In a quiet but resolute move that cuts to the heart of justice and compassion, the National Legal Services Authority (NALSA) has stepped into the Supreme Court spotlight with a public interest litigation (PIL) that seeks to breathe dignity back into the lives of elderly and terminally ill convicts languishing in prisons across India.
The petition—filed under the title NALSA v Union of India & Ors—doesn’t ask for mercy. It demands recognition of a right: the right to die, or at least to live, in dignity, not in the isolation of overcrowded cells far from medical care and familial warmth.
This legal push emerges from NALSA’s “Special Campaign for Old and Terminally Ill Prisoners,” launched on Human Rights Day last year, with Justice BR Gavai at its helm as Executive Chairman. The campaign has grown into a nationwide mission, with units at every level—national, state, district—now scouring prisons, gathering data, and arming inmates with legal support to help them step back into a world that may have long forgotten them.
At the center of the petition is a haunting statistic: nearly 21% of convicted inmates are over the age of 50. Many of them have outlived their usefulness to any concept of retributive justice and now dwell in cells where illness festers and care is scarce. The PIL argues that continuing to imprison such individuals violates not only domestic constitutional safeguards under Articles 14 and 21 but also India’s international obligations to uphold human dignity.
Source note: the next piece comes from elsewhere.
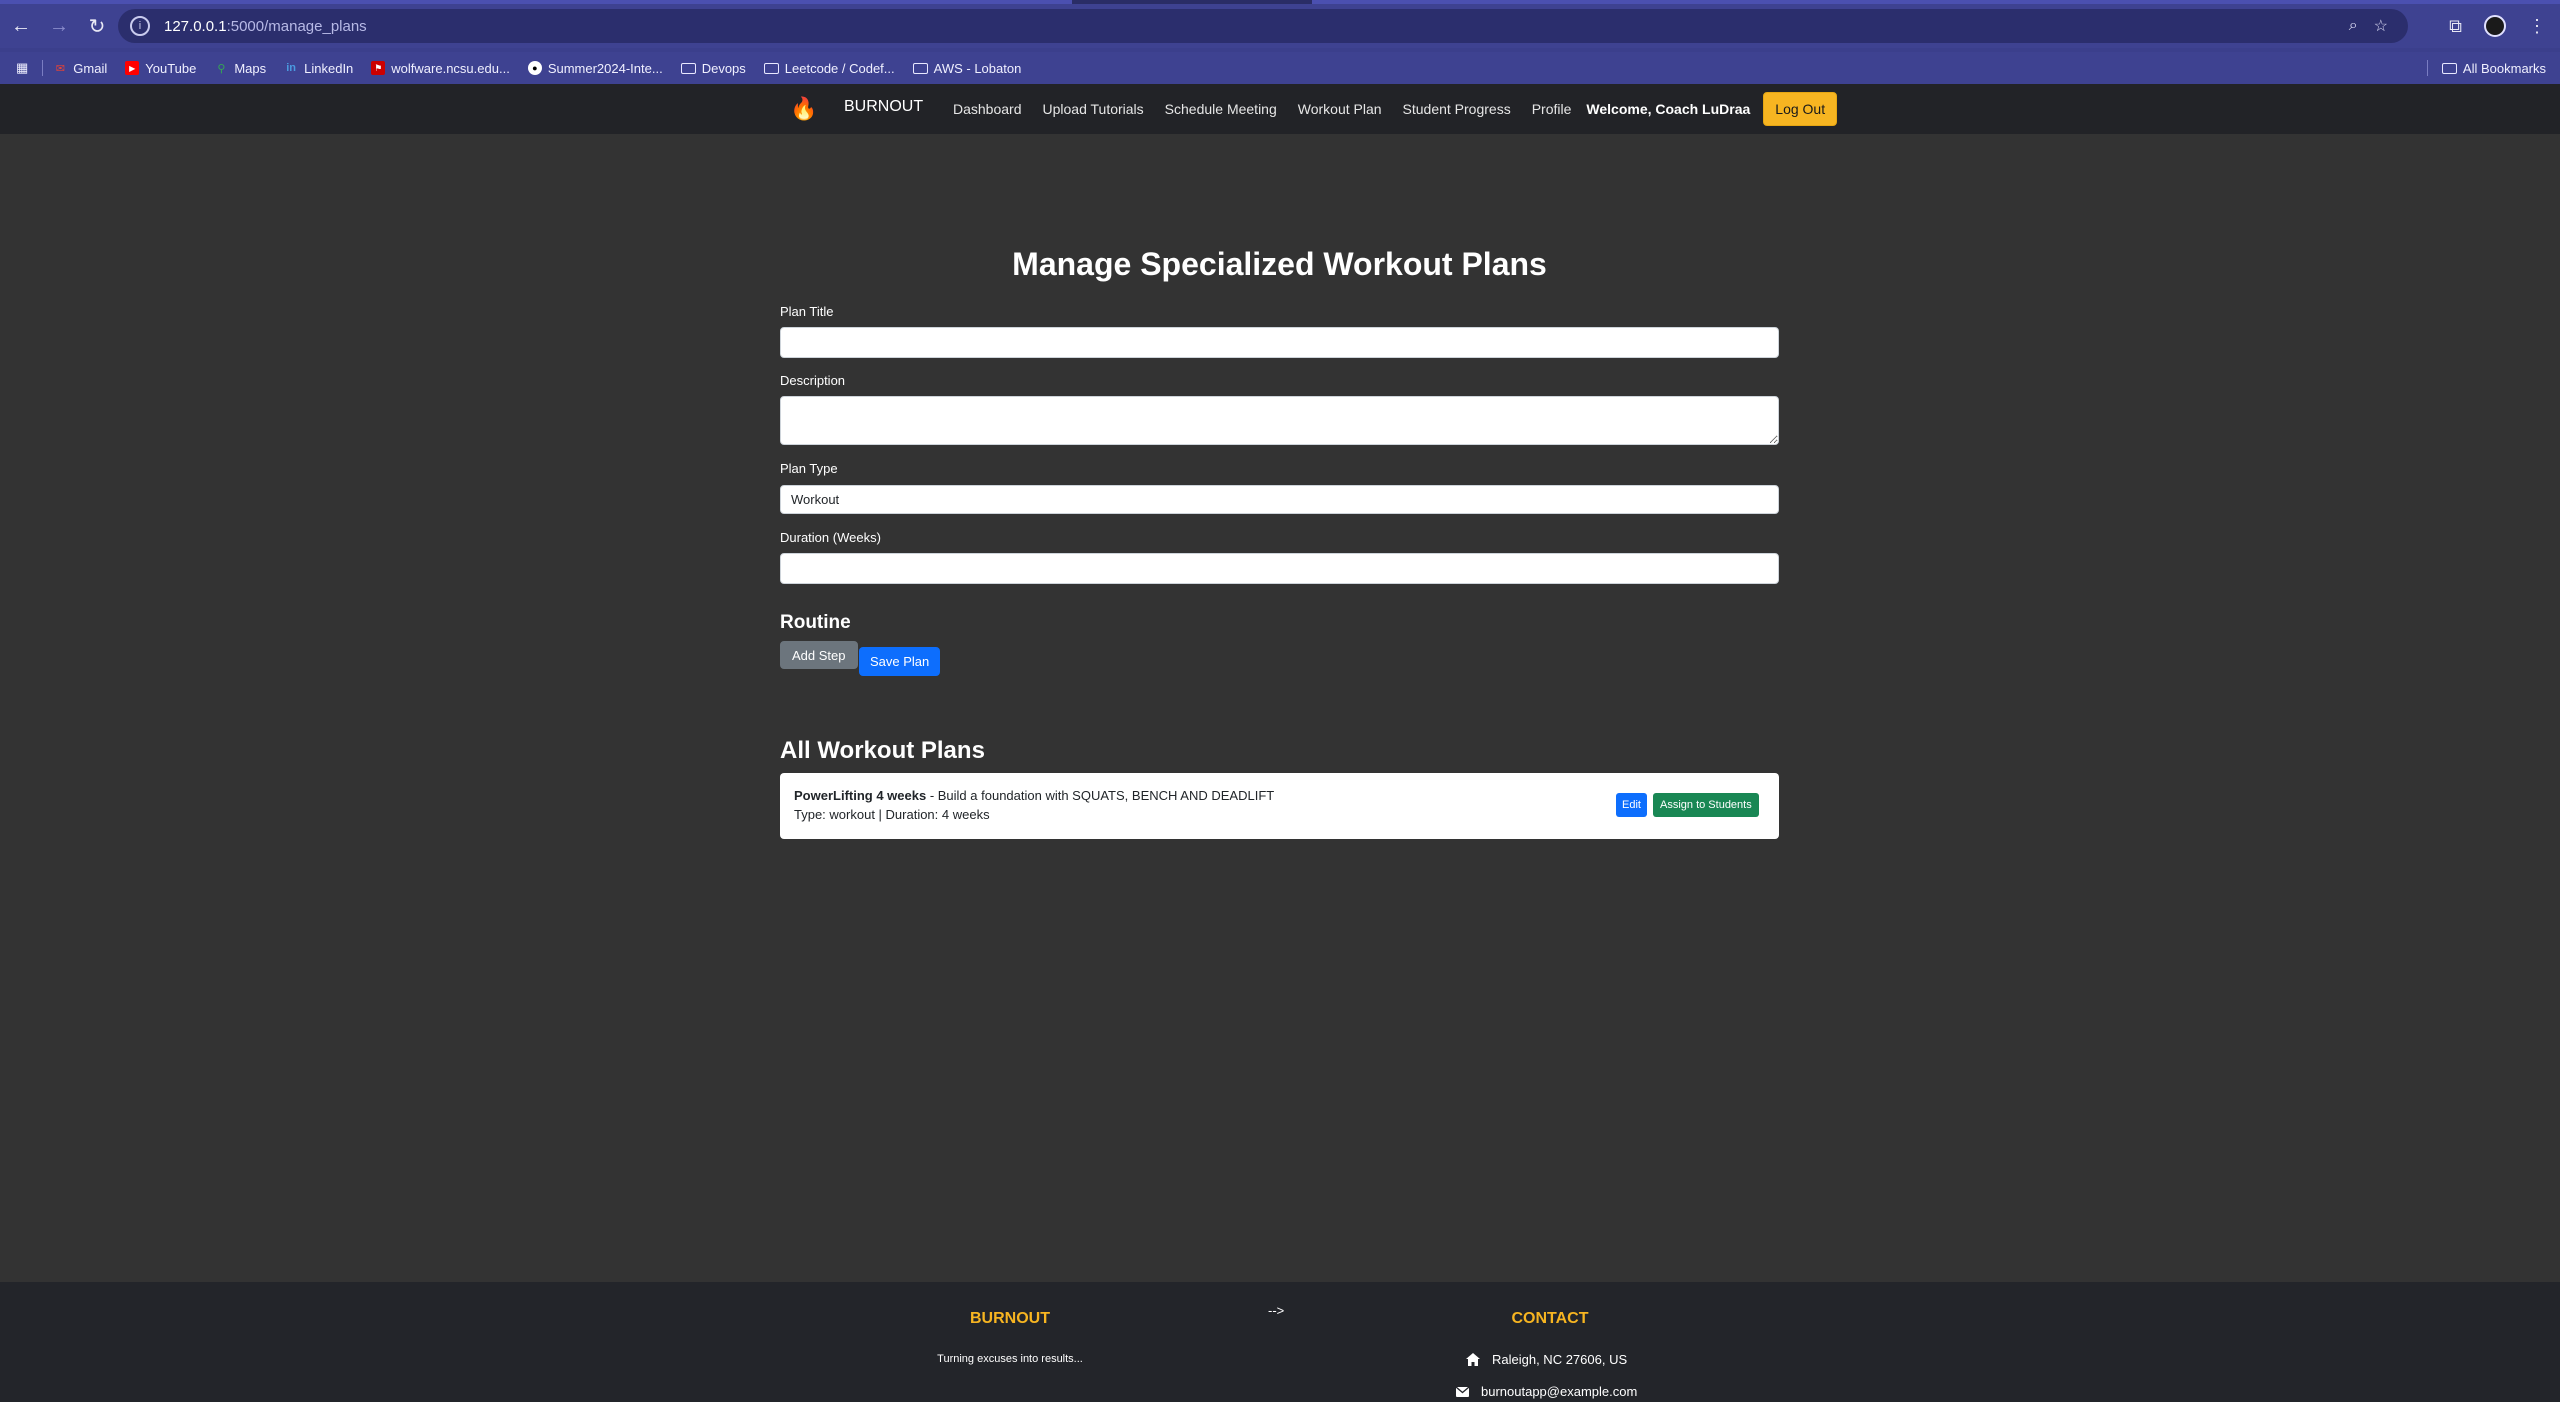 The image size is (2560, 1402). I want to click on assign-students-button: Assign to Students, so click(1706, 805).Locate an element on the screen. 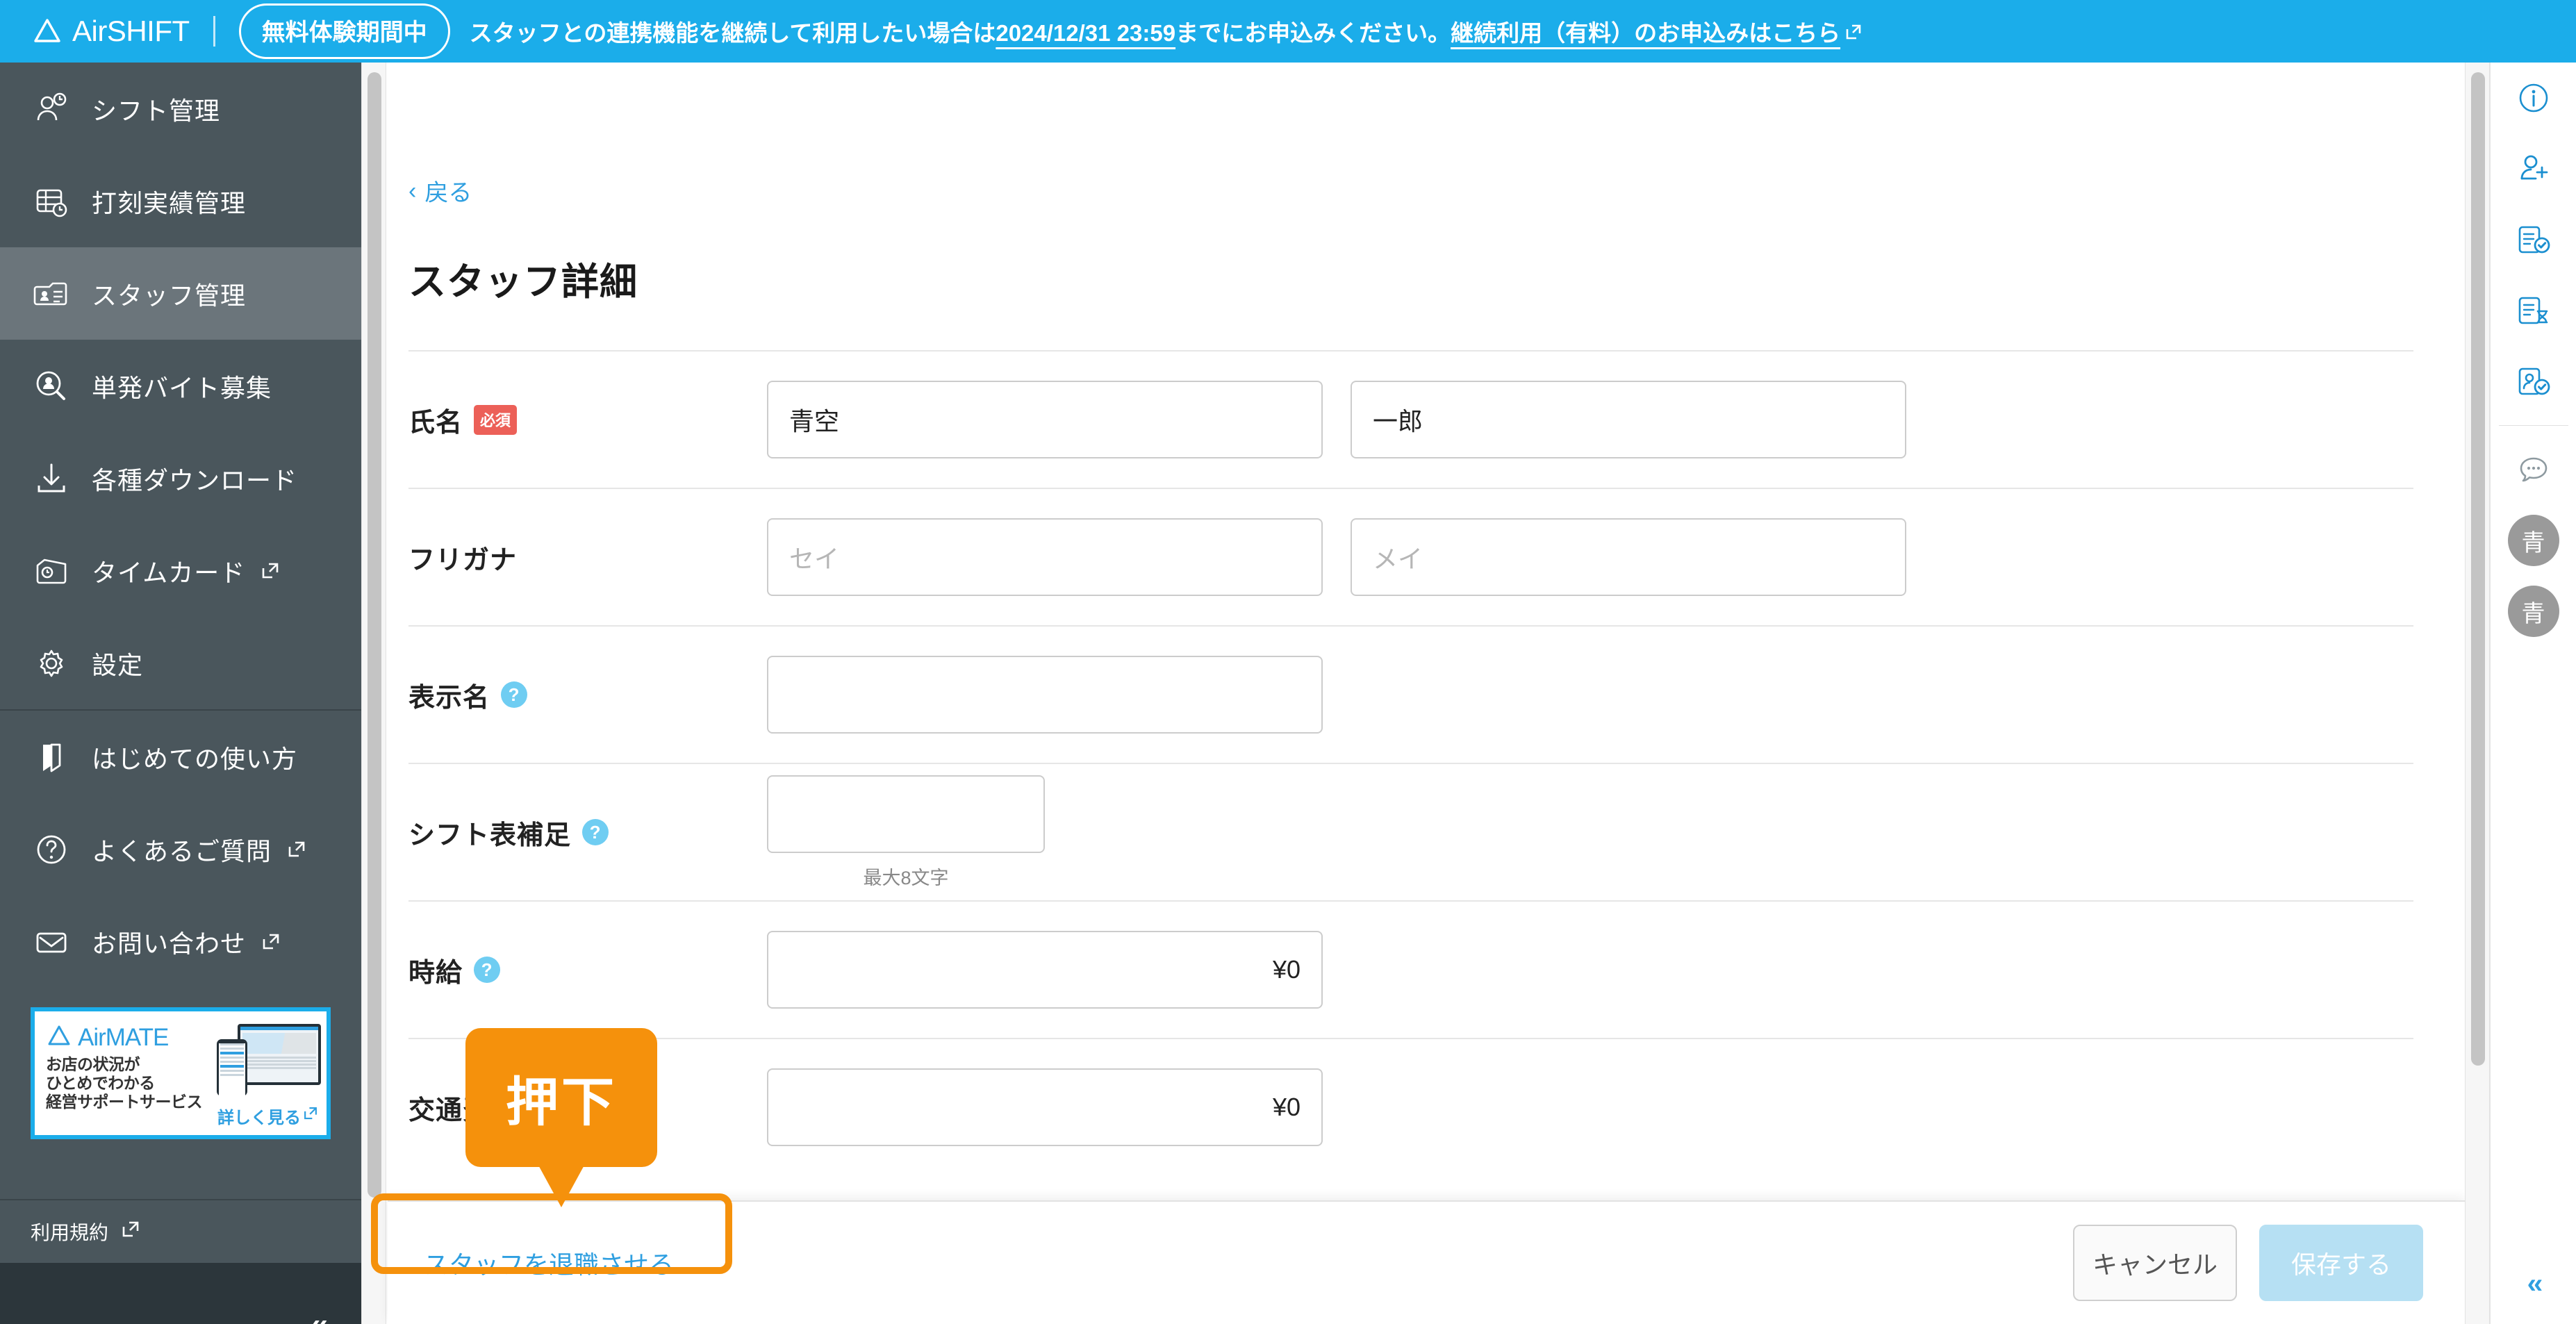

The petition also reflects a shift in legal infrastructure. A newly revised Standard Operating Procedure now brings undertrial prisoners aged above 70 and terminally ill individuals under the scrutiny of Under Trial Review Committees, which will now assess such cases every quarter.
The PIL zeroes in on a particularly vulnerable group—convicts tried and sentenced by High Courts who haven’t appealed or filed special leave petitions, many simply because they had no one to guide them. For these inmates, the court case isn’t just paperwork; it’s a lifeline.
With the Supreme Court expected to take up the matter soon, the country now faces a moral test: whether its prisons are merely places of punishment—or spaces where justice evolves alongside the aging bodies it holds.